22 Kasım 2024, Cuma
spot_img

Trafik sigortalarında ‘kaosa’ geri dönmeye ramak var

CAN KANTAR

Öncelikle şunu belirterek konuya gireyim. Ben önce tüketiciyim ve herkes gibi haklarımı almak isterim. Diğer tarafta ise sigorta şirketleri var. Trafik sigortası zorunlu bir sigorta olduğu için herkes yaptırmak zorunda. Zorunlu olduğu için Devlet bu konuya el atıp serbestliği ortadan kaldırıp, sigorta şirketlerine “istediğin fiyata satamazsın” dedi. Sonrasında birçok sigorta şirketi devletin bu marjlarından satmak istemediği için piyasada ‘Trafik Sigortası’ bulunamaz oldu. Sonrasında ara bir formül bulunda ve ‘Havuz’ falan derken sorun geçiştirildi.

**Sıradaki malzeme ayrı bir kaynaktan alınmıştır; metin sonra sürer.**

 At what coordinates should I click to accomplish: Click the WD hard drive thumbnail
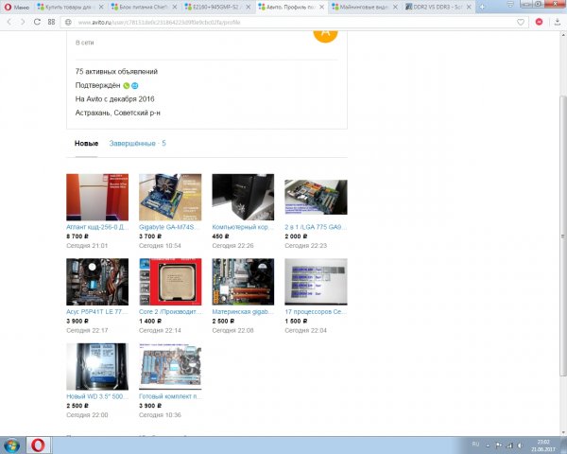97,366
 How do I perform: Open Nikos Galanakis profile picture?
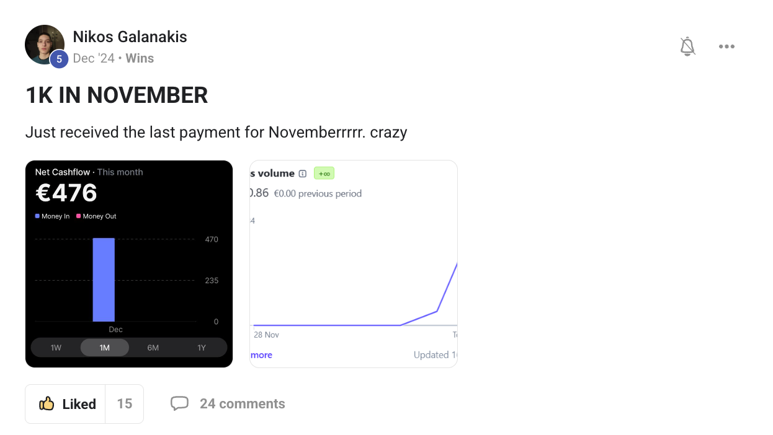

Trafikte göz göre göre zarar

Trafik sigortası aslında hem sigorta şirketleri için hem de acenteler için hayati önem taşıyor. Nedeni prim musluklarının akmasını sağlayan ve çarkı döndüren bir sistem olması. Sigorta şirketleri kestikleri her 100 TL’lik primin kendilerine 115 TL zarar olarak geri döneceğini biliyorlar. Sadece zorunlu olduğu için kesiyor. Bu aradaki zararı da mali karlarla falan kapatmaya çalışıyor. Acenteler için de komisyonlar alt limitlerde olmasına karşın sürümden kazanıp sürekli akan bir musluk olarak adlandırmak yanlış olmaz.

Sektörde trafik sigortalarındaki fiyat rekabetinden dolayı düşen primlerin acentelerin gelirlerini düşürdüğünü de buradan belirtmeliyim. Bu arada yaşanan ekonomik koşullar nedeniyle trafik sigortasını yaptırmak istemeyen ya da yaptıranlarda da yaşanan tahsilat sıkıntısını bir kenara koyuyorum.

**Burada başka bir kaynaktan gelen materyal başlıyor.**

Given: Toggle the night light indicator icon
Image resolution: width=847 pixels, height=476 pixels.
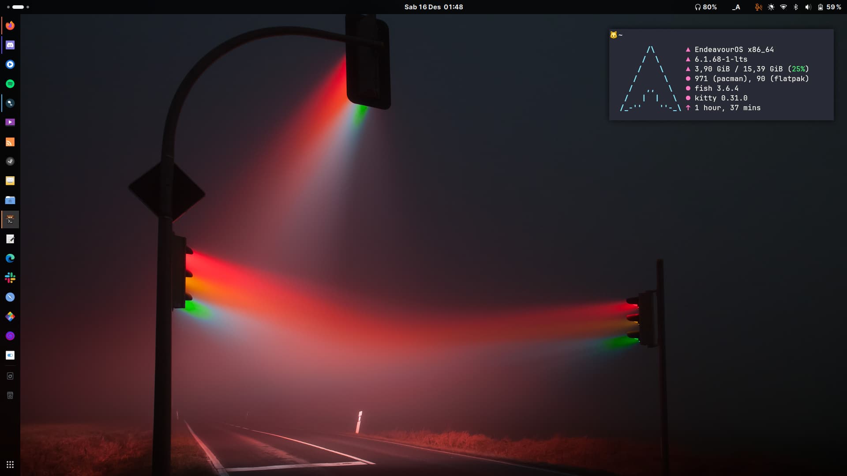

Şirketler trafikten kaçmaya başlarsa…

Hiç trafik işine bulaşmayan hatta ruhsatlarını geri veren şirketlere saygı duyuyorum. Gerçekten dipsiz bir kuyuya benziyor. Dünyanın dev markaları trafik sigortasındaki paylarını azalttıklarında onların bu korkularına hak vermemek mümkün değil. Ama diğer taraftan bu poliçe bulunamadığında piyasaya girip elini taşın altına koyan yerli sermayeli sigorta şirketlerinin ne günahı var. Portföyler onlarda ama diğer taraftan yargı kararları bu şirketleri pişman etmeye başladı bile. Bu yeni yargı kararları sonrası onlar da poliçeleri yenilemede geri dururlarsa ne olacak? Yerli ve milli şirketlerimizi yeni yargı kararları köşeye sıkıştırmaya devam ediyor. Allah sonumuzu hayır etsin.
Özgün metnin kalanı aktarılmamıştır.